Sebagaimana kisah dalam novel terkenal yang pertama kalinya mencetuskan terminologi 'nihilisme', yakni dalam karya Ivan Turgenev, berjudul: Fathers and Souns (1862). Dalam novel ini dikisahkan sikap salah seorang tokoh yang menegasi tradisi atau kepercayaan secara total sebagai 'nihilisme'. Dan sikap ini bukanlah suatu sikap acuh tak acuh, tetapi lebih kepada sikap penolakan, peniadaan, dan penghancuran---seperti yang tampak pada pemberontakan KKB di bumi Papua. 

Seharusnya benar, seperti apa yang dikemukakan oleh John Stuart Mill (1860-1873) dalam karyanya yang sangat terkenal, "On Liberty". Disitu Mill menulis bahwa "Segala yang menjadikan eksistensi, menjadi berharga bagi setiap orang yang bergantung pada penegakkan pengendalian tindakan-tindakan orang lain" (John Stuart Mill, On Liberty, 130). Mill sebenarnya ingin menyatakan disini bahwa apabila kebebasan rakyat ditekan secara penuh, maka sebagian besar diantara mereka akan memanfaatkan kondisi ketidakberdayaan itu untuk mengesploitasi orang lain.

Sekali lagi, pemerintah harus arif melihat persoalan ini. Pemerintah harus kembali mengedepankan kemanusiaan melalui kearifan lokal. Sebab sesungguhnya permasalahan yang terjadi di Papua bukan hanya berhenti pada soal bagaimana menghentikan hal-hal yang tidak kita inginkan saja, tetapi harus menghasilkan hal-hal baru yang kita inginkan bersama. Inilah urgensi dalam menyelesaikan konflik yang terus bergulir di tanah Papua.

Perubahan yang Tidak berubah
Sampai detik ini, "perubahan" adalah hal terindah yang sangat didambakan oleh semua kalangan yang hidup di tanah Papua. Namun bersamaan dengan harapan akan perubahan itu, beragam ancaman terhadap perubahan justru semakin bergulir hingga menuntut masyarakat untuk segera beradaptasi dengannya. Jika tidak, ancaman tergilas oleh perubahan itu semakin kuat dan terbuka.

Perubahan di semua lini kehidupan memang menjadi kata kunci yang sakti bagi masyarakat Papua. Apalagi di saat era inovasi disrupsi yang terjadi saat ini. Tentu membuat perubahan menjadi formula baru, khususnya bagi upaya masyarakat Papua untuk terus mempertahankan diri. 

Namun sesungguhnya, berubah dan perubahan bisa mengarah pada kondisi negatif maupun positif. Perubahan sejatinya adalah self defence mechanism alamiah dari kemampuan beradaptasi manusia. Artinya, perubahan menuntut masyarakat Papua menciptakan era baru yang sangat berbeda dari sebelumnya.

Soal Tertulis:
Jawablah pertanyaan berikut berdasarkan teks bacaan.
1. Sikap apa dari salah seorang tokoh dalam novel karya Ivan Turgenev yang disebut sebagai 'nihilisme'?
2. Menurut teks bacaan, apa yang harus kembali dikedepankan pemerintah, dan melalui apa?
3. Perubahan sejatinya disebut sebagai apa dalam teks bacaan?

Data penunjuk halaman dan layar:
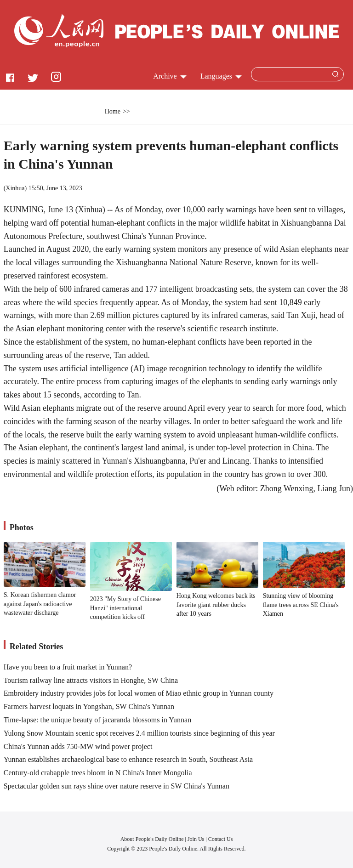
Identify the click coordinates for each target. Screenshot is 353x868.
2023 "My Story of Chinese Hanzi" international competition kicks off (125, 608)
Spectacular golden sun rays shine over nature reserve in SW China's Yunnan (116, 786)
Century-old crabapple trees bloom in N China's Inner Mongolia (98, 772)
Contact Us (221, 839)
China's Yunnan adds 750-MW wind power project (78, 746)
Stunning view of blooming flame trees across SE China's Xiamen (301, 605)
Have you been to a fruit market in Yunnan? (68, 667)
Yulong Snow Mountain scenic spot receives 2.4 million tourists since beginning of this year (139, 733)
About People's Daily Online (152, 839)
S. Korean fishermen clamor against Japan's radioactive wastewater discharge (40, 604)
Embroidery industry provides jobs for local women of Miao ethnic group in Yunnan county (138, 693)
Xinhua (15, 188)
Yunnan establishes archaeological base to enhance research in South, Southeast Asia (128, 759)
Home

Jawaban Latihan:
1. Sikap yang menegasi tradisi atau kepercayaan secara total.
2. Kemanusiaan, melalui kearifan lokal.
3. Self defence mechanism alamiah dari kemampuan beradaptasi manusia.